Amount supported (ppm = mg / kg) = (insect repellent concentration g / L) × (squeezing rate / 100%) × (conversion L / kg) × (unit conversion 1000 mg / g)
Example 1
(1) 50 g / L of microcapsules having an average particle size of 1 to 3 μm, in which the wall agent is composed of melamine resin, encapsulating picaridin, which is a mosquito repellent, in a mass ratio of 20% with respect to the total amount of microcapsules (2) The urethane resin synthesized from the polyisocyanate having an isocyanate group at the polymer terminal or branching portion and the polyol having a hydroxyl group at the terminal or branching portion is 30 g / L so that the component becomes 10 g / L) (3) Emulsified and dispersed in water so that the carbodiimide resin was 3 g / L to prepare an emulsified dispersion solution.

  A cloth made of polyurethane-mixed polyester fiber having a mass ratio of polyurethane fiber to polyester fiber of 13:87 is dipped in a chemical bath containing an emulsified dispersion solution and squeezed so that the drawing rate (pickup) becomes 80%. A dry heat treatment at 0 ° C. was performed for 2 minutes and dried.

Example 2
The polyurethane-mixed polyester fiber fabric obtained in Example 1 was washed 10 times in accordance with JIS L0217 103 method.

Example 3
The polyurethane-mixed polyester fiber fabric obtained in Example 1 was washed 30 times in accordance with JIS L0217 103 method.

  Next, the mosquito repellent rate of the polyurethane-mixed polyester fiber fabric obtained in Examples 1 to 3 was evaluated by the method described above. The polyurethane-mixed polyester fiber fabric before treatment of Example 1 was used as an untreated specimen.

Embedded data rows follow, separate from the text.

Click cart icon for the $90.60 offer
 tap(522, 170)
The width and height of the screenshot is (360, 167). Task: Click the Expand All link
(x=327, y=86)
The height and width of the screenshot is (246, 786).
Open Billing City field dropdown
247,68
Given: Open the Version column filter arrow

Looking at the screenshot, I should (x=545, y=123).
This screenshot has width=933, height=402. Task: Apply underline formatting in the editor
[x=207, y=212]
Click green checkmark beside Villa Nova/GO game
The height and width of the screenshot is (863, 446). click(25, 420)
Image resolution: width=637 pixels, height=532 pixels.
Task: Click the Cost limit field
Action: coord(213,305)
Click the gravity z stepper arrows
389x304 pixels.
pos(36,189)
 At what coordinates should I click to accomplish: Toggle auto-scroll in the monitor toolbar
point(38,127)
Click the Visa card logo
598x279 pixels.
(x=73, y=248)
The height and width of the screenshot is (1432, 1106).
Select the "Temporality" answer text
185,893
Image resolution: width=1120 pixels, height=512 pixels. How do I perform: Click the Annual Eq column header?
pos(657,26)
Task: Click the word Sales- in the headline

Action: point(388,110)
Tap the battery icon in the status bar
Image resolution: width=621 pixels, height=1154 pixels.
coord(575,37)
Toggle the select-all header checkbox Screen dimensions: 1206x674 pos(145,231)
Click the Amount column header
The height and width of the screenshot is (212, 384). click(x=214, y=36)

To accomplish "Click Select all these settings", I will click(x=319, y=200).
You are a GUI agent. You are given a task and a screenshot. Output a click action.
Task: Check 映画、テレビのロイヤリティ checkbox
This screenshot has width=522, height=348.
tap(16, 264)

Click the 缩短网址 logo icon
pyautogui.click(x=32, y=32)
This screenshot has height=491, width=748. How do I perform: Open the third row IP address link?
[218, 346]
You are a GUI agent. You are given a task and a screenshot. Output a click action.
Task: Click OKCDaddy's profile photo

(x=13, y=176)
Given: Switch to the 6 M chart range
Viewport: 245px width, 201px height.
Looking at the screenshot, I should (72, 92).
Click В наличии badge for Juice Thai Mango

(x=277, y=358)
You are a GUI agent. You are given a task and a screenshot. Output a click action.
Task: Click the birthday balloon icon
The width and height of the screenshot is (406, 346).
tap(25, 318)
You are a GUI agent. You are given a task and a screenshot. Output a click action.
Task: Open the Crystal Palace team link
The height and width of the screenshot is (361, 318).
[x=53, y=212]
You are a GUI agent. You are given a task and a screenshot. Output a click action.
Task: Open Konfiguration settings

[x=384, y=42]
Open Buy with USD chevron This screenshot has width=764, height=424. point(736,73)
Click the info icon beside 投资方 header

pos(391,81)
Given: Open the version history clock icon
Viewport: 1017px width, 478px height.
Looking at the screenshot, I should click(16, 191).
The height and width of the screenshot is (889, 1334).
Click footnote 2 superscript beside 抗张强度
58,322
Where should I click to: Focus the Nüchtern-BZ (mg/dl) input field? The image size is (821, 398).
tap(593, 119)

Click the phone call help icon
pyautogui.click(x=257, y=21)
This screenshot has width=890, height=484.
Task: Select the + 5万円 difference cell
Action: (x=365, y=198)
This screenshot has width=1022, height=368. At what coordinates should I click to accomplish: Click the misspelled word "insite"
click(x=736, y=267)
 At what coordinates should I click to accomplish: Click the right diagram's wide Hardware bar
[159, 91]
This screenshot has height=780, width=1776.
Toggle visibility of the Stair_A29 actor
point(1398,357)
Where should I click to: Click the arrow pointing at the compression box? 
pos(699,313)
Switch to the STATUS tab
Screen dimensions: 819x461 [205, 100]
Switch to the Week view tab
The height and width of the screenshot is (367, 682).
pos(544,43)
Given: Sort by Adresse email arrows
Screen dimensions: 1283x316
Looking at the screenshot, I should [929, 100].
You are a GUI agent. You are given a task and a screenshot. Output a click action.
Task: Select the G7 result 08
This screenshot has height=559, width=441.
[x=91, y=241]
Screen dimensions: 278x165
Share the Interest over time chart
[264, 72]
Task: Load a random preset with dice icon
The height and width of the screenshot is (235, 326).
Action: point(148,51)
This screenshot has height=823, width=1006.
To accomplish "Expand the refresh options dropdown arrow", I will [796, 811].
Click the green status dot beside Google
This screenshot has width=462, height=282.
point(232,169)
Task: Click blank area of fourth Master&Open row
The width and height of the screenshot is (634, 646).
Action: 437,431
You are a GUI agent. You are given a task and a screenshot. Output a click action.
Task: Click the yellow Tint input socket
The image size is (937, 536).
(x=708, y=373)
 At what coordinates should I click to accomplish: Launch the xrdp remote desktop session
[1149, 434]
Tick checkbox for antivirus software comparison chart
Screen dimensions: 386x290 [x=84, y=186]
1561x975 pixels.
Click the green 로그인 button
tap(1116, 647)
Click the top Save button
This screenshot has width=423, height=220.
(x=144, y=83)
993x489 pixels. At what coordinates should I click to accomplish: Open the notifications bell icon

  From Examples 1 to 3, the insect repellent component picaridin is carried on a polyurethane-mixed polyester fiber fabric, so that high repellent property is obtained, and it has repellent durability that can maintain repellent properties even after washing. I understand.

Claims (9)

  A fiber structure in which a microcapsule containing an insect repellent component is supported on a fiber by a binder containing a carbodiimide resin and a melamine resin or a urethane resin.   The fiber structure according to claim 1, wherein a film thickness of the binder carrying the microcapsules is 10 nm to 10,000 nm.   The fiber structure according to claim 1, wherein the fiber includes cotton or polyurethane.   The fiber structure according to any one of claims 1 to 3, wherein the insect repellent component is a mosquito repellent.   The fiber structure according to claim 4, wherein the mosquito repellent is picaridin.   The fiber structure according to claim 4 or 5, wherein the mosquito repellent is supported on a fiber at 10 to 10,000 ppm.   The fiber structure according to claim 1, wherein the fiber comprises polyester fiber and cotton in a mass ratio of 50:50 to 90:10.   The fiber structure according to claim 1, wherein the fiber comprises a polyester fiber and a polyurethane fiber in a mass ratio of 80:20 to 90:10.   Microcapsules containing insect repellent components, carbodiimide resin and melamine resin or urethane resin are dispersed in water to form a dispersion solution, the dispersion solution is dipped onto the fiber, and the fiber to which the dispersion solution is dipped is applied at 110 ° C. And a step of drying at 130 ° C. to produce a fiber structure.